*Direction:*
In the reverb discussion, rewrite everything from "However, if convolution" down to "plays in everything).", putting "wood-paneled" in place of "carpeted".
— Begin Text block —
However, if convolution reverb was simply delaying / dropping the amplitude of a signal over time, it could easily be replicated by a standard delay plugin, but there's more that's going on. As a sound source recorded in a carpeted environment will sound duller / darker than the same sound source recorded in a cemented environment (due to the role that frequency plays in everything).
My sincerest thanks for any help, and apologies for the long winded question.
Thank you.
Nelson
I think you need to find another web site to trust. You're getting some basic physics wrong.
1: Yes, different frequencies will be reflected at different amplitudes by any given material. But I would not expect such a dramatic difference as 24% vs. 15% for a frequency difference of only 18%, at least not typically (special cases involving resonant structures or diffraction patterns could always be constructed).
2: No. Just no. Pitch will not change. The character of the sound will change because of the frequency-dependent reflection, which, since it will be acting on overtones, will potentially have a pretty dramatic effect. But without some serious nonlinearities (no) or Doppler (no, unless your kitchen is exploding), you wouldn't see pitch changes. An original sound with a significantly un-musical overtone structure might undergo an apparent pitch change, however.
3: https://en.wikipedia.org/wiki/Speed_of_sound. "The speed has a weak dependence on frequency and pressure in ordinary air..." The speed variation with frequency is almost certainly negligible, and if it matters at all it matters far more for the time-of-arrival of the overtones than of the fundamental.
I don't, unfortunately, know where to send you for more information. Basically the reverberation is going to be some transfer function (to add frequency dependency) plus delay for each surface. I don't know, but wouldn't be surprised, if there's not also a frequency-dependent directional characteristic; i.e., a given surface may reflect low-frequency sounds but scatter higher-frequency sounds; and those higher-frequency sounds would then potentially bounce off of various other bits of the room before coming to the microphone.
Hopefully someone else on this group is more involved in acoustics than I am -- I tend to alternate between amusement and bemusement when things get seriously audiophile.
Very slight "nit-pick" on Tim Wescott's response where he says "surprised, if there's not also a frequency-dependent directional
characteristic; i.e., a given surface may reflect low-frequency sounds
but scatter higher-frequency sounds;"
My own expectation would be that low-frequency sounds (long wavelength) would scatter, whereas high frequency sounds (short wavelength) would reflect. So in this one instance I think Tim got it reversed. Scattering vs reflection is going to be due to the relative size of the acoustic wavelength compared with the size of the object in the path. Think of ocean waves striking a piling (they scatter) vs striking a cliff-face (where they reflect). You can see this in looking at wave patterns in a enclosed bay.
Other than that, I'm in complete agreement with Tim's posting.
— End Text block —
— Begin Given records —
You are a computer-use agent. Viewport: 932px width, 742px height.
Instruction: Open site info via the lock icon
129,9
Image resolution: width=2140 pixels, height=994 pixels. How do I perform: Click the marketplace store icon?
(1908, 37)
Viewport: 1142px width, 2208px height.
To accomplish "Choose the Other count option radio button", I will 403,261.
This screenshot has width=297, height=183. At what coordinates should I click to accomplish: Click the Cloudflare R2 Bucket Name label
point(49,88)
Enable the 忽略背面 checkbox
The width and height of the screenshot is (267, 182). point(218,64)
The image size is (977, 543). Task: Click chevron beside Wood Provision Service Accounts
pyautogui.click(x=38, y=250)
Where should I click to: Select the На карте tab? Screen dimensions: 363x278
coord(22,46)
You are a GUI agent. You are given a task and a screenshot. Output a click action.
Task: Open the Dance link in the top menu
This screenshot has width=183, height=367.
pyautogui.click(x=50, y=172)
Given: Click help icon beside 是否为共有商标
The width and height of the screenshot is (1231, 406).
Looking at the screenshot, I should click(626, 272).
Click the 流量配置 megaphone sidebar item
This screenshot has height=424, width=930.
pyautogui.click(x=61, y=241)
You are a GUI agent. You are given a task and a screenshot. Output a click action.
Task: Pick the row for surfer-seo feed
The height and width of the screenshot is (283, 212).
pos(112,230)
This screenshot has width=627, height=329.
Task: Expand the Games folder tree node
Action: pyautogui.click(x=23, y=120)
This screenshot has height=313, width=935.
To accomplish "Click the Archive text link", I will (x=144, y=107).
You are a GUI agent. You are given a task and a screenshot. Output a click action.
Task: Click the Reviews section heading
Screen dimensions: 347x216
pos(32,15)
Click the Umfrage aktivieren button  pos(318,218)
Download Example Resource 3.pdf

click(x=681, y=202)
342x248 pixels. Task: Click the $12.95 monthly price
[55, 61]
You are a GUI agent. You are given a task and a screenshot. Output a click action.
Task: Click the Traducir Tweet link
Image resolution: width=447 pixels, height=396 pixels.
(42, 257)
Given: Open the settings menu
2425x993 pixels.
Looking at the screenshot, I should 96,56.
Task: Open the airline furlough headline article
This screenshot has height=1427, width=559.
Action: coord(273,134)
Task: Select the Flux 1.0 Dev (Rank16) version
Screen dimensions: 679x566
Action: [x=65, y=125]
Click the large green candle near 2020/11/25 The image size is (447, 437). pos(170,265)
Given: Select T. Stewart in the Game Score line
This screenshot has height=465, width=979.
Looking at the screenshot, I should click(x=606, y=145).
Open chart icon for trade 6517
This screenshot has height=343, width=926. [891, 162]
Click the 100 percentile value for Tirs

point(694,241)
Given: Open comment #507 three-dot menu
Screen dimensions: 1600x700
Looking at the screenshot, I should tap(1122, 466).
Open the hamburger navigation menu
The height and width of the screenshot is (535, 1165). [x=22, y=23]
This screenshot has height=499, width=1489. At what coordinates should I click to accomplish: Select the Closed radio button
— End Given records —
*Exercise answer:*
However, if convolution reverb was simply delaying / dropping the amplitude of a signal over time, it could easily be replicated by a standard delay plugin, but there's more that's going on. As a sound source recorded in a wood-paneled environment will sound duller / darker than the same sound source recorded in a cemented environment (due to the role that frequency plays in everything).